--- Begin Extract ---
The sensation of chasing spring in Pennsylvania in the US is further intensified by the fact that the spring season there is much shorter than in the UK - blink and you might have missed it. Plus seeing the plants of my native country is great but it’s like old comforts, flora of another country on the other hand especially their wild ones was a heady rush of exoticism fuelled by the fact that this might be one of the few chances I get to see them in this way. I was fortunate to have experienced a mild winter in my time there in 2018, but even then it felt like a never ending bleak dark grey and brown broken up only at times by heavy snow and a new appreciation of evergreens and conifers.

A cathedral of trees at Mt Cuba Center
Cathedral of trees at Mt. Cuba Center.

The deciduous woodlands are extraordinary there, dominated by tall tulip trees Liriondendron tulipfera, Acer and beech - Fagus grandiflora, but also a great variety of oaks, white ash and hickory species. Andrew Wyatt - a famous artist of that region depicts the bleakness of these scenes in his paintings, (although this is the case even in his paintings of warmer seasons). My American friend and amazing gardener Emma Senuik said to me that I had to experience one of these long, hard winters to really understand what it’s like when all of it was over; that sounded like the least tempting thing I wanted to do, but when spring finally broke I understood why, the testing of endurance, the profound relief of that deep thaw, it was worth it just for that sheer moment of contrast. The green that finally appeared on the tops of trees allowed me to breath.
--- End Extract ---
--- Begin Data excerpt ---
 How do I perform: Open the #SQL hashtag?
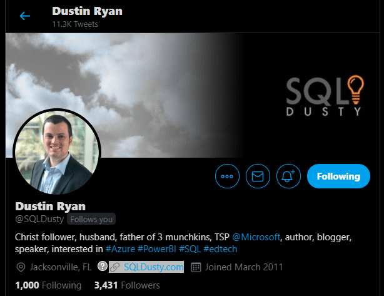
--- End Data excerpt ---
* **Written task**:
Answer these questions from the text about spring in Pennsylvania:
(a) How does the length of the spring season in Pennsylvania compare with that in the UK?
(b) In what year did the writer experience a mild winter there?
(c) What did Emma Senuik say the writer had to experience to really understand what it's like when it was all over?

* **Exercise answer**:
(a) It is much shorter than in the UK.
(b) 2018.
(c) One of the long, hard winters.